Kesenjangan gender yang signifikan telah membuat banyak orang bertanya-tanya mengapa kecelakaan tersebut jauh lebih berakibat fatal bagi perempuan dibandingkan laki-laki.
Rasio gender dari kerumunan orang pada saat terjadinya penyerbuan maut tersebut masih belum jelas, namun beberapa ahli medis mengatakan mereka yang memiliki kerangka tubuh lebih kecil dan kekuatan fisik yang lebih rendah lebih rentan terhadap cedera dalam situasi lonjakan kerumunan.
Karena pernapasan memerlukan gerakan otot pernapasan dan diafragma yang konstan, mereka yang secara fisik lebih lemah dapat menjadi korban ketika semua orang terjebak berjuang untuk kelangsungan hidup mereka sendiri.
“Kekuatan perempuan untuk menahan tekanan umumnya lebih lemah dibandingkan laki-laki, begitu juga dengan kemampuan mereka untuk melakukan resusitasi, jadi mungkin inilah alasan mengapa lebih banyak korban perempuan,” kata Park Jae-Sung, profesor pencegahan kebakaran dan bencana di Universitas Cyber Soongsil.
Menurut National Health Institute Service, rata-rata pria Korea memiliki tinggi 170,6 sentimeter dan berat 72,7 kilogram, sedangkan rata-rata wanita Korea memiliki tinggi 157,1 sentimeter dan berat 57,8 kilogram.

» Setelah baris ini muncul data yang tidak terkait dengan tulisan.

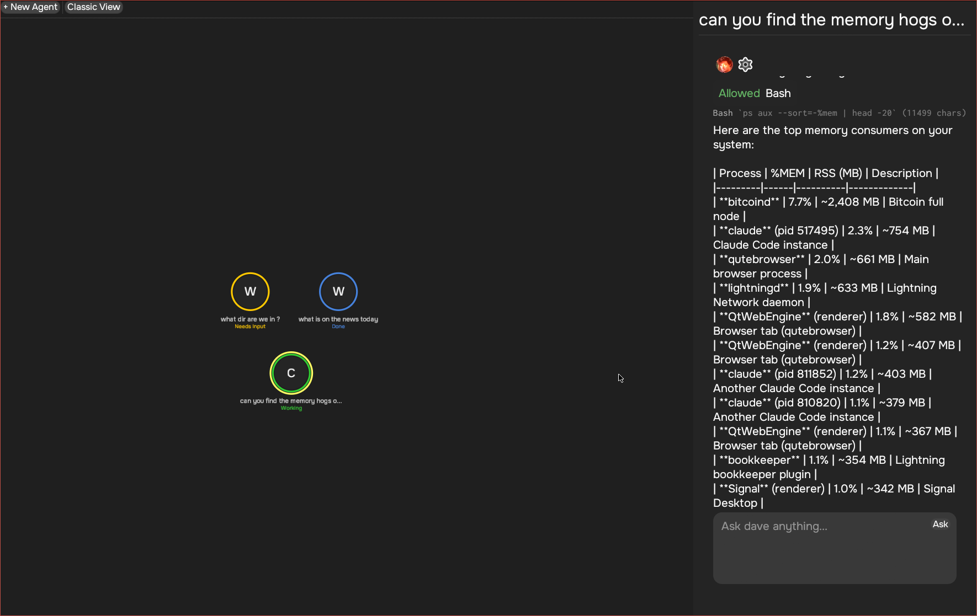Select the blue W agent circle
Screen dimensions: 977x616
[x=338, y=292]
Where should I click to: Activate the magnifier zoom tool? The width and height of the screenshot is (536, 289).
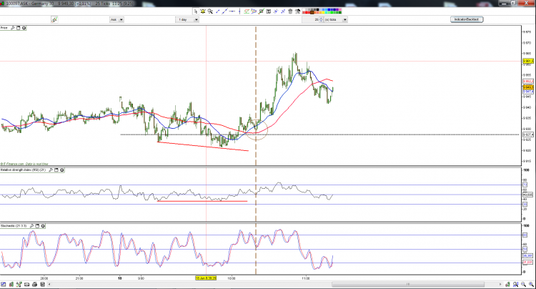coord(210,11)

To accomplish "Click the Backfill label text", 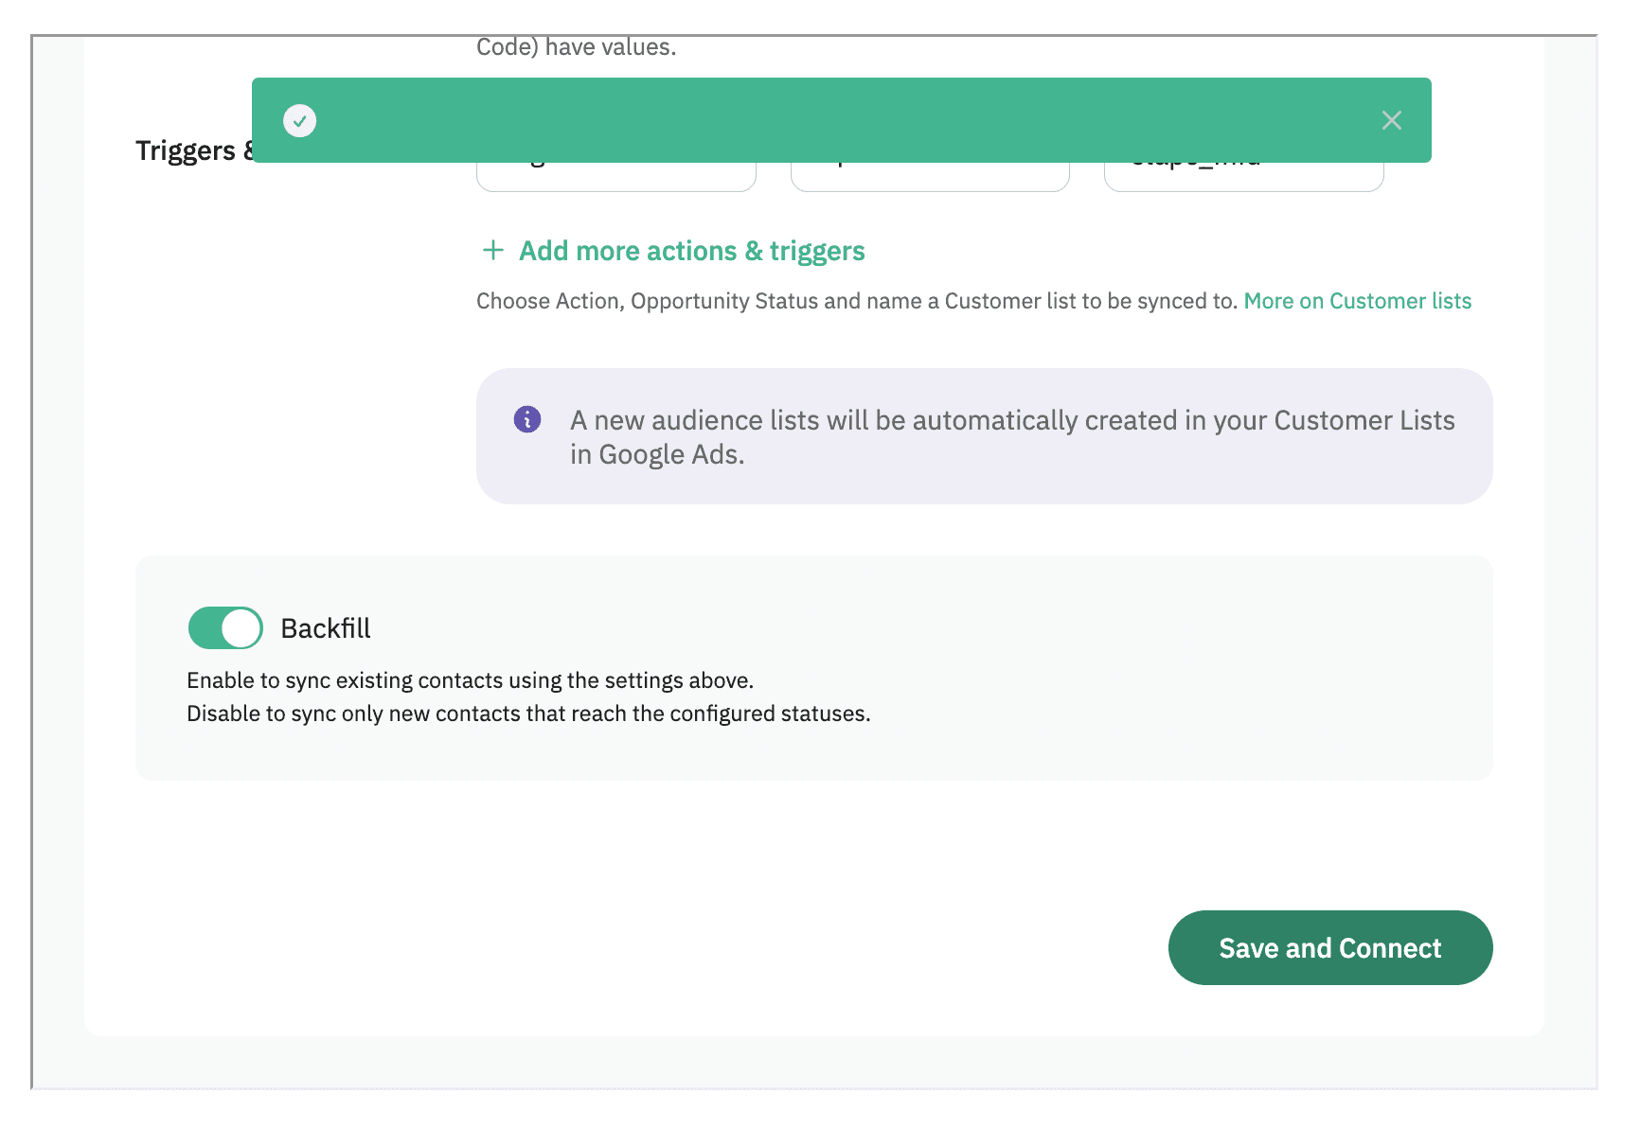I will tap(326, 628).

Kim Won-young, seorang profesor pengobatan darurat di Asan Medical Center, mengatakan bahwa orang-orang secara naluriah menyilangkan tangan mereka untuk memberikan ruang bernapas ketika daerah dada mereka berada di bawah tekanan – sesuatu yang akan lebih sulit dilakukan oleh orang-orang yang lebih lemah di tengah kerumunan.

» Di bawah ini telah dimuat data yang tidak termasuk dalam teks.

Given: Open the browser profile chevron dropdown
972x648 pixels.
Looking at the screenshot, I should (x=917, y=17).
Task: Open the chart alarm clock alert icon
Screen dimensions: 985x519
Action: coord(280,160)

G. Keith Still, seorang profesor ilmu kerumunan di Universitas Suffolk di Inggris selatan, mengatakan kepada New York Times bahwa wanita umumnya memiliki kerangka lebih kecil dibandingkan pria tetapi memiliki massa tubuh lebih banyak di dada bagian atas. “Jika ada tekanan di sana, maka akan ada lebih banyak massa yang mendorong ke dalam, dan ini lebih merugikan perempuan,” katanya.
Masih juga diperhatikan bahwa pria yang memiliki kekuatan tubuh bagian atas lebih besar akan bekerja sama ketika mereka “benar-benar berusaha keluar dari situasi tersebut”.

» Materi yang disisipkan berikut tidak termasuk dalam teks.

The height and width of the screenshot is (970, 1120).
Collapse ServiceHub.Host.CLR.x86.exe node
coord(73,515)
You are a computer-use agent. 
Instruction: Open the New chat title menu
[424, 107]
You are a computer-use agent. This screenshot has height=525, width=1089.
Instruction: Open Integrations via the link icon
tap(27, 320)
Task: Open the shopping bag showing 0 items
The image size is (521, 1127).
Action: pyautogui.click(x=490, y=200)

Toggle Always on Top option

Saksi mata dan kesaksian para penyintas menunjukkan bahwa beberapa laki-laki berhasil melarikan diri dari tempat kejadian ke toko-toko terdekat, sementara perempuan tidak bisa melarikan diri.
Hong Ki-jeong, seorang profesor pengobatan darurat di Rumah Sakit Universitas Nasional Seoul yang berpartisipasi dalam operasi penyelamatan, mengatakan sebagian besar kematian tampaknya disebabkan oleh serangan jantung akibat mati lemas. Sederhananya, orang-orang mati tercekik, tertindih begitu erat hingga tidak bisa bernapas.
“Ketika (petugas penyelamat) melakukan penyelamatan, sebagian besar (korban) tidak memberikan respons terhadap CPR, karena mati lemas,” katanya kepada media lokal. “Banyak di antara mereka yang menderita kerusakan otak akibat mati lemas, jadi tindakan darurat ini hanya berdampak terbatas.”
Golden hour untuk serangan jantung adalah dalam lima menit pertama, setelah itu terjadi kerusakan otak. Setelah 10 menit kerusakan menjadi permanen. Dalam kasus bencana Itaewon, masa kritis telah berlalu bagi sebagian besar korban karena dibutuhkan waktu beberapa menit untuk mengeluarkan mereka dari tumpukan mayat.